A large part of R’s success is the ecosystem of open-sourced packages that add extra functionality to what R comes with (referred to as “base R”).

CRAN

CRAN is the official central repository for R packages, where human reviewed packages go through quality checks for publishing on the CRAN network around the world. It is through CRAN that you install packages with the install.package() function, or via the Packages pane in the bottom left of RStudio.

Using a Package

This will become absolutely second nature, but it’s one of those things that is not 100% intuitive at first. When you’re using a package (which, really, means you’re using one or more of the functions in a package), there are two things that have to happen:

  1. The package has to be installed. This is what is described above. The first time you use a package, you will need to type install.packages(\[the package name\]) in the console and press . That will pull the package (and any packages the package depends on – few packages are built entirely from scratch!) from CRAN. And…it will show up in the Packages tab in the bottom right of your RStudio environment. This is a one-time step, although there is no harm in installing the same package multiple times, and, occasionally, you will find that a package has been updated and needs to be re-installed.
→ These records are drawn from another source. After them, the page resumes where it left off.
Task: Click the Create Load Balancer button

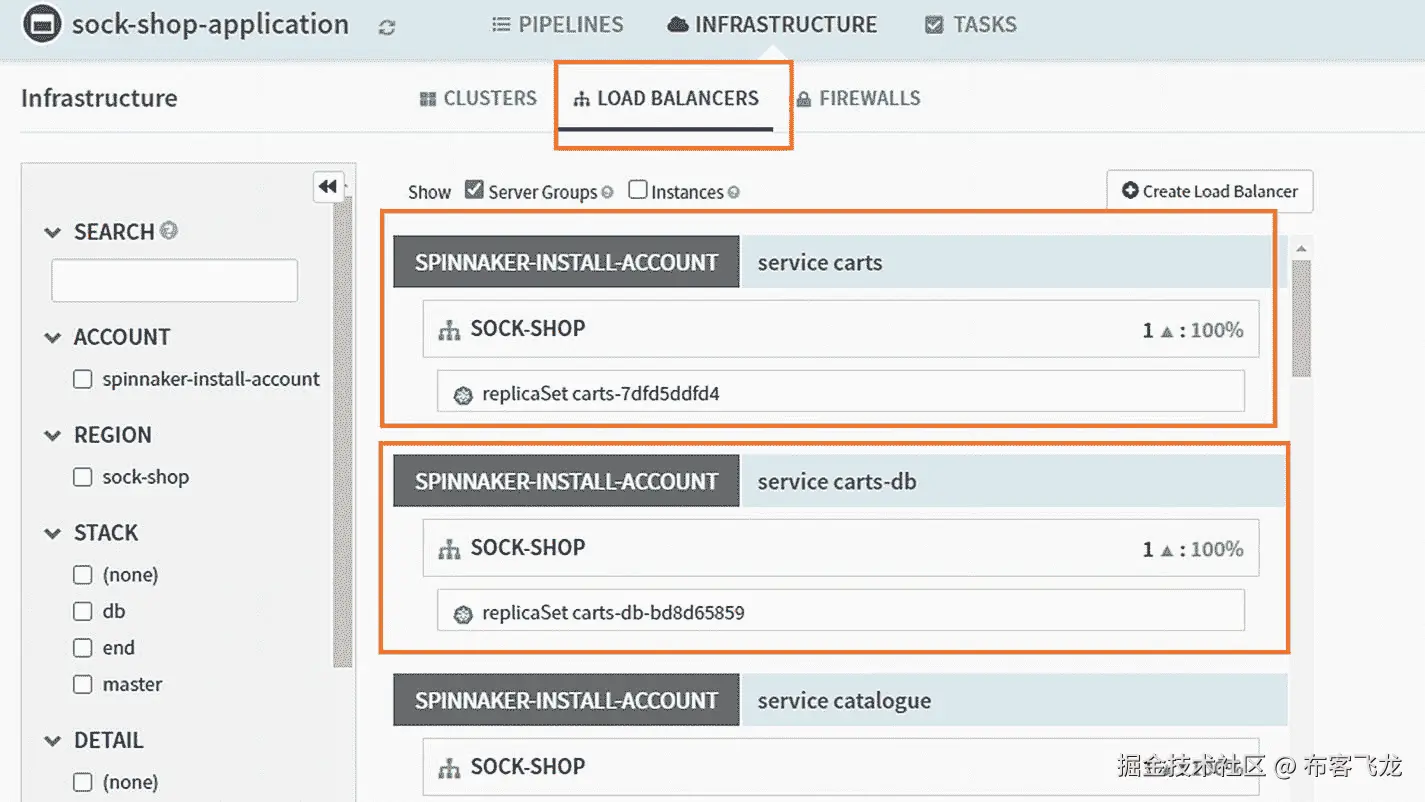Action: tap(1209, 191)
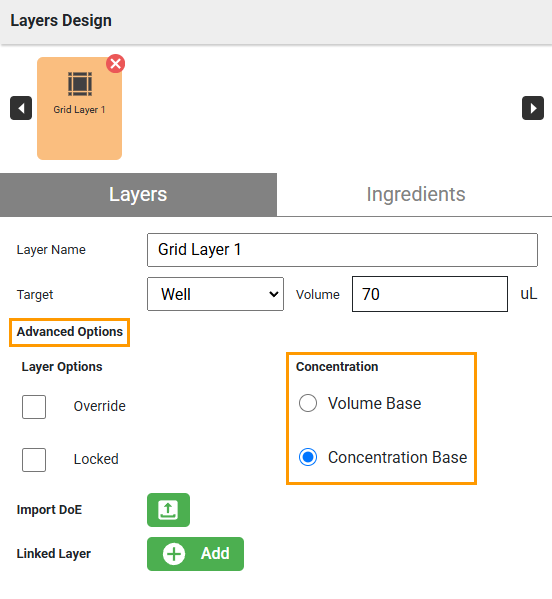Screen dimensions: 552x599
Task: Remove Grid Layer 1 with red X
Action: tap(116, 63)
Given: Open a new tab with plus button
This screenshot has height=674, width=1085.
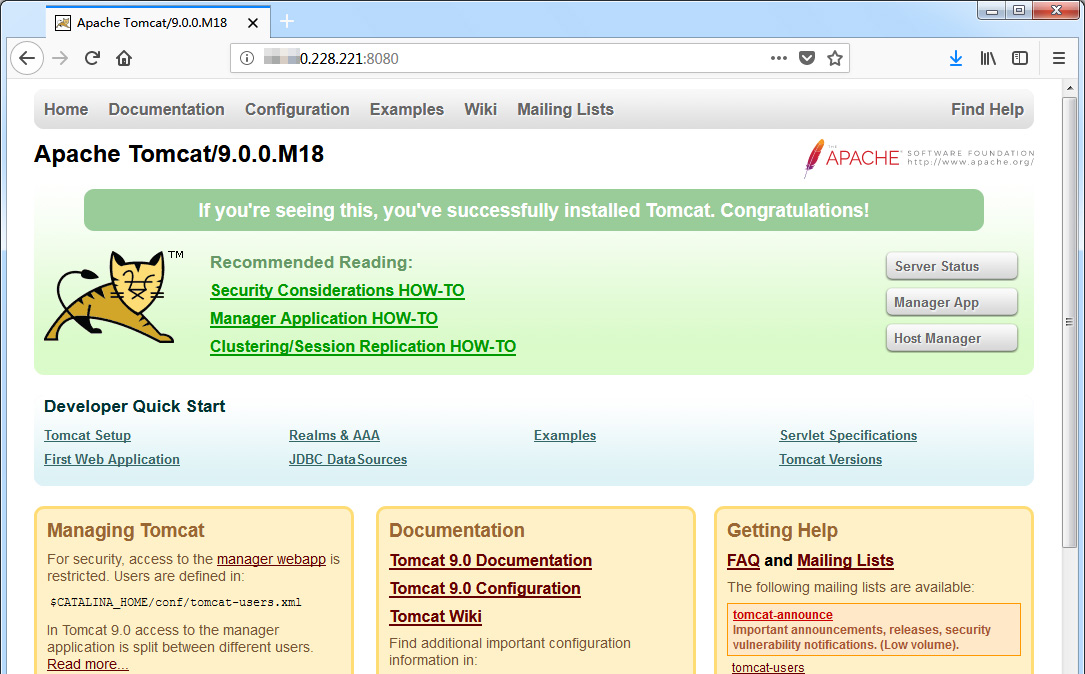Looking at the screenshot, I should click(287, 21).

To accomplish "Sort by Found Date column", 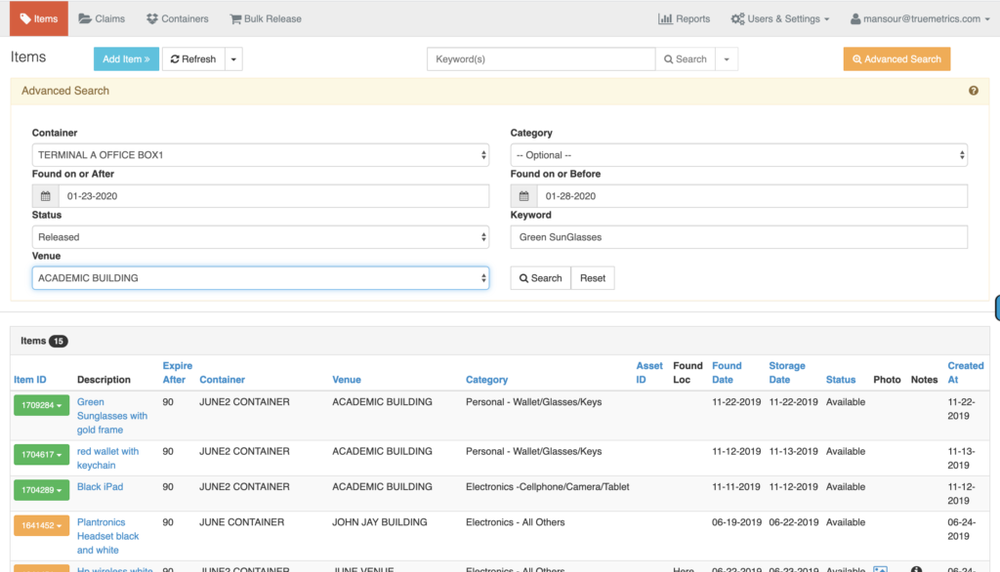I will click(x=726, y=372).
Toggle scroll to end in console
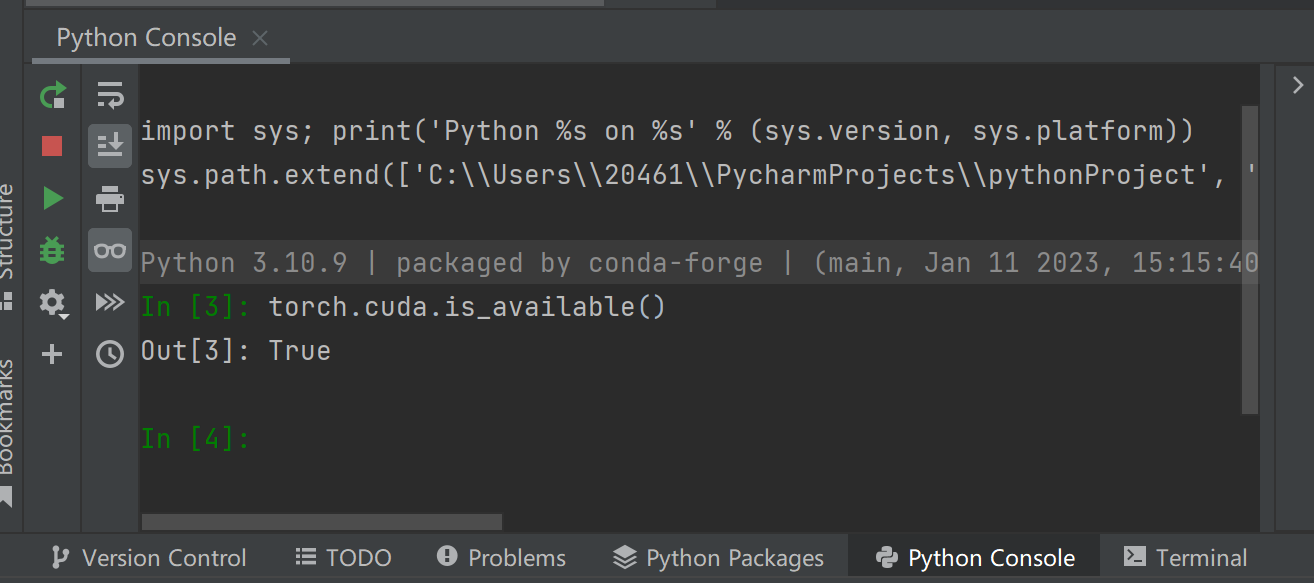1314x583 pixels. (x=109, y=145)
  2. The package has to be loaded. In your script (or in the console), enter library(\[the package name\]). Typically, you will have a list of these at the beginning of your scripts (although there are other techniques for centralizing a list of packages you commonly use…we’re not going to go there). Once a package is loaded, it will show with a checkbox next to it in the Packages list in your RStudio environment.
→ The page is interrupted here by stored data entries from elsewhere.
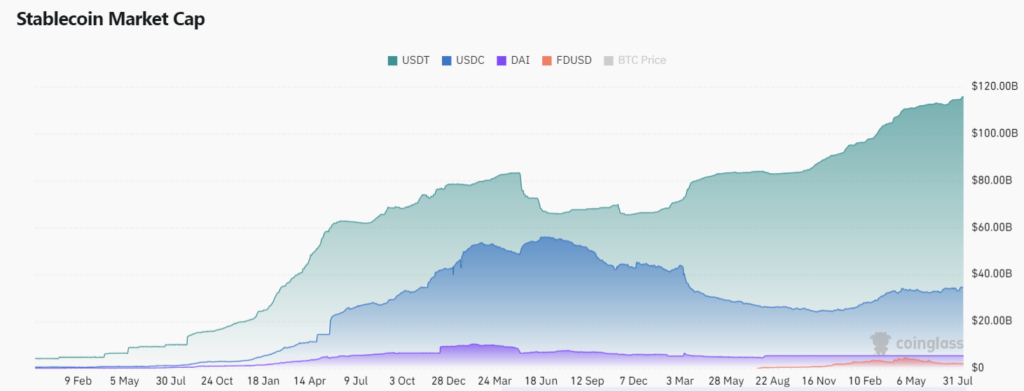The height and width of the screenshot is (391, 1024).
Task: Click the orange FDUSD legend color square
Action: pos(547,61)

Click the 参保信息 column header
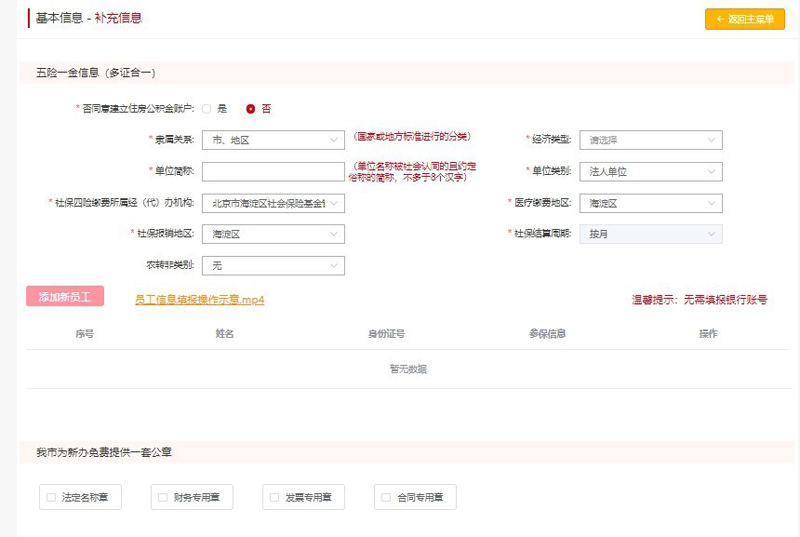coord(548,334)
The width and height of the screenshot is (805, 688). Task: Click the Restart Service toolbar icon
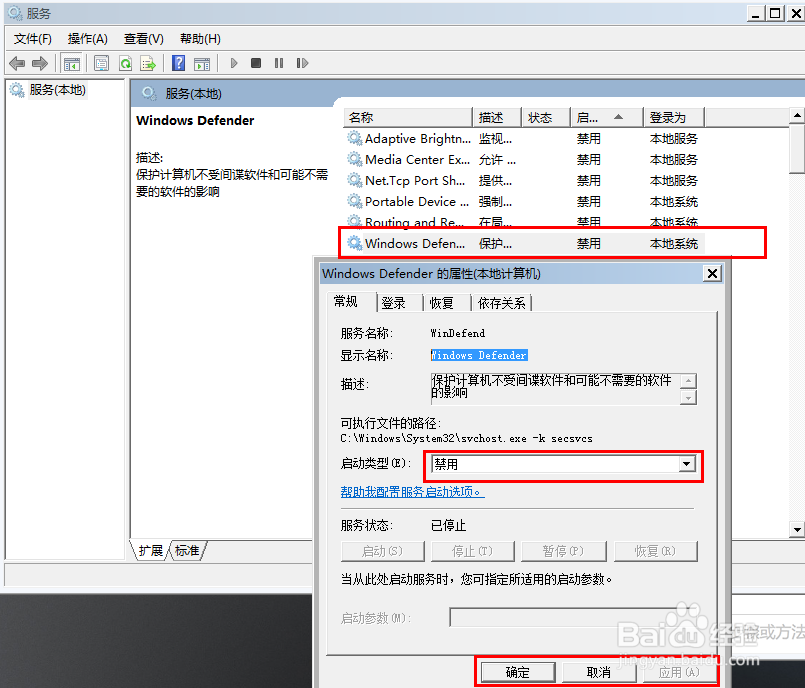click(x=302, y=63)
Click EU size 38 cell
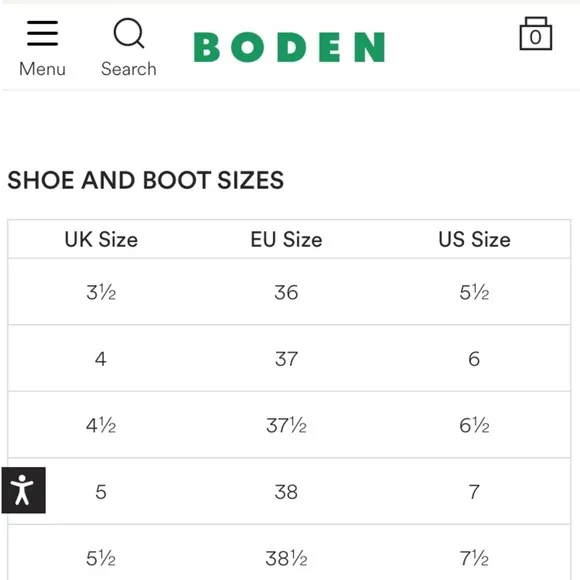The width and height of the screenshot is (580, 580). click(x=286, y=492)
When you get a “function not found” error when running a script, 9 times out of 10 that’s because the function you’re calling is in a package that isn’t loaded.

Some Useful Packages

This list simply cannot be comprehensive, but, to give you a sense of the breadth and scope of R Packages, below are a few representative examples:

Accessing Web Analytics, Search, and Social Media Data

Many of the platforms that digital analysts work with already have one or more packages developed for accessing their data quickly and easily:

  • googleAnalyticsR – this is officially Tim’s favorite package (which may or may not be him sucking up to Mark). It uses the v4 API from Google Analytics which (right now) makes it unique.
  • RGA – another package for accessing Google Analytics data. This used to be our favorite. (See above.)
  • rga – you guessed it…another package for accessing Google Analytics data. Subtle Point: R is case-sensitive (and it’s unfortunate that we wound up with two different-but-similar-packages!) throughout the code. It’s easy for this to trip things up!
  • RSiteCatalyst – a package for accessing data from Adobe Analytics! This package works really well…but it’s dependent on constraints in the Adobe Analytics API.
  • twitteR – a package for accessing Twitter data.
  • searchConsoleR – yup… you guessed it. Google Search Console data (oh…and Mark wrote this one, too; fun fact that Tim discovered when he was creating this content!)
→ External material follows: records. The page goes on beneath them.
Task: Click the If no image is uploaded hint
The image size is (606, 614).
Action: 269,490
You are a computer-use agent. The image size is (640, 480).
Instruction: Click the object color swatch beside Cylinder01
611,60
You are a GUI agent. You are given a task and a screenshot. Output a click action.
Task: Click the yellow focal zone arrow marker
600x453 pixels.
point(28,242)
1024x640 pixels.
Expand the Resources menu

Some Other Packages You Will Get Familiar With

You will learn to know the name “Hadley Wickham,” as he is quite possibly the most influential R user (and package and content creator) of the modern era. He also now works for RStudio. All of the packages below are part of what has been dubbed “the Hadleyverse,” because Wickham was key in their creation. He’s actually been working to rebrand this “the tidyverse” because, well, that’s how he rolls.

For a more comprehensive list of packages in the Hadley-tidyverse, you can check out The Hitchhiker’s Guide to the Hadleyverse. But, here, we’re just going to list a small handful of those packages that are practically core to using R:

  • ggplot2 – It’s a package with its own web site! ggplot2 is a very powerful data visualization package. It is also extremely confusing to learn, as you have to throw how you think about the construction of charts and graphs out the window. We’ll be using ggplot2 in this course a bit, but know that it takes a while to fully learn. You can check out this site for some examples of visualizations with ggplot2.
  • dplyr – in some respects, this is a non-essential package, in that there are “base R” ways to do everything that its handful of functions do. On the other hand…those handful of functions, as well as the %>% operator (which is available once you’ve loaded dplyr…but actually comes from another package that dplyr uses) can streamline the heck out of your code!
  • lubridate – it’s a play on words: you’re “lubricating the process of working with dates” (I think). Dates come in all sorts of formats and structures, and this package makes short work of working with them.
  • tidyr – this is a package for getting your data into a “tidy” format…which, put in Excel terms, means a bunch of rows and a limited number of columns so that you could pivot the data very easily (because data that can be easily pivoted can be easily subsetted, plotted, summarized, and aggregated).

Github

There are also thousands of more experimental packages that are only available through Github. These packages have come much easier to work with since the introduction of the package devtools, which via its function install_github means access to this universe.

Beware though that the packages on Github are by their nature more experimental, so due care should be excercised to ensure they are trustworthy.